"We Are Not Ready"

"We Are Not Ready"

(Image by iStock; Bhanu Telugu photo courtesy of Telugu Lab)
(Image by iStock; Bhanu Telugu photo courtesy of Telugu Lab)

If the researcher in China who announced this week that he had created HIV-immune twin newborn girls through gene editing expected a pat on the back, he must have been disappointed.

Reactions ranged from disbelief to outrage, with the co-inventor of CRISPR-Cas9, a technology that lets scientists manipulate DNA, calling the project "disturbing and inappropriate."

Bhanu Telugu, a UMD associate professor of animal and avian sciences who uses CRISPR in his own research, said the technology may one day be put to use to cure human diseases, along with those of our livestock and pets. But that's a long way off, and many ethical and safety issues must be untangled before we can start editing babies' genes in good conscience, he told Maryland Today.Bhanu Telugu

So what is CRISPR, anyway?
It's a system in bacteria that functions as an adaptive immune system against incoming viruses called bacteriophages. But in layman's terms, they are enzymes that cut DNA, the building blocks of all life forms on earth. So now that we've found that, we have a "molecular scissors" that can be targeted to a specific region within the genome. We can now use it to cut pretty much any DNA in any life form, and either modify the DNA at that site or render that gene functionless.

How is your lab using it?
We are using it for basic discovery, as one of the most powerful tools to study gene function. If you want to study what a gene does, you either increase the number of copies—or upregulate it—or you make it functionless. In our laboratory, we were using it in mouse models to understand developmental biology, and in pig models for agricultural and biomedical applications. To put it more relevantly, we're using it for disease resilience traits, and improving animal welfare traits. On the biomedical side, we're generating models for human diseases like flu.

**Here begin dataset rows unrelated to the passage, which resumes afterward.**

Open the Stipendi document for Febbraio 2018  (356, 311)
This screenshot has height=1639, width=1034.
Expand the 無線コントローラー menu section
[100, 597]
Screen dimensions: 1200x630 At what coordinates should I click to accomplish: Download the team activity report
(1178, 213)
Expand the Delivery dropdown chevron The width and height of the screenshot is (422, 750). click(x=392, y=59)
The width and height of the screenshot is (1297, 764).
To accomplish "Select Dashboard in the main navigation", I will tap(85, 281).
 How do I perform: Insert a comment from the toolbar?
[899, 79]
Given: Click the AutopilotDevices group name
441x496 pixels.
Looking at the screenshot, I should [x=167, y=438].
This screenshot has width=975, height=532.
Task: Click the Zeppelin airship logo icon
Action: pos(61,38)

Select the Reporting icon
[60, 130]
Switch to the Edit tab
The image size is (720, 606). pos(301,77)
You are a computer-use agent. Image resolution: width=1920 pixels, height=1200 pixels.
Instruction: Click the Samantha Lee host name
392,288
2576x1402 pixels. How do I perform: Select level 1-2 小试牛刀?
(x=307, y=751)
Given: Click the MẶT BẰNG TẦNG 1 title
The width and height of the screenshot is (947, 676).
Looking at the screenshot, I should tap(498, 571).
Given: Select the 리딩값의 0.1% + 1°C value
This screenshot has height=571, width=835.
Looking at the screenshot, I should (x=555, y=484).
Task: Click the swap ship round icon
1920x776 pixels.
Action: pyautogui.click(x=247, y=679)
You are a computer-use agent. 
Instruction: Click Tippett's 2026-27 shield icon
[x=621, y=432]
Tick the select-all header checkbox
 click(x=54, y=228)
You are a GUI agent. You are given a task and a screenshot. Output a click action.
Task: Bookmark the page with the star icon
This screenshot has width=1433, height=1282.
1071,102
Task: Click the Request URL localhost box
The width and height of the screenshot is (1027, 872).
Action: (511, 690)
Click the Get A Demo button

So we can expect good things to come from gene editing?
Yes. For instance, we are collaborating with an animal genetics company to modify a gene that can make animals resistant to PRRS, which is the most economically important disease in the pig industry. Focusing on disease resilience, we can use these techniques to improve animal lives and human lives as well.

The scientist who edited the genes of the twin baby girls said he was doing that by making them immune to HIV. What did you think when you heard the news?
I was appalled. Many of these promising genetic technologies have been laid waste because somebody has gone forward with a premature experiment. So while good outcomes are possible when using this in humans, we are not ready. We don't fully understand the level of destruction that can happen in the genome when we introduce this tool. This is too soon for a safe human study.

Where's the ethical line between what's okay and not with gene editing?
The National Academy of Sciences has good guidance. They're not against human gene editing in principle, but it has to be done under strict ethical guidelines. For instance, the target needs to be a disease that cannot be corrected by traditional means. So while this candidate gene edited by the Chinese scientist might sound good in theory, I don't think it's a good target because we have other ways to treat HIV. Maybe you can cure it. On the flipside, we have no idea what happens in these offspring that were edited with CRISPRs. If something totally detrimental happened to them because of this technique, it will exemplify the nightmare scenario we have been worried about ever since this technology came into play.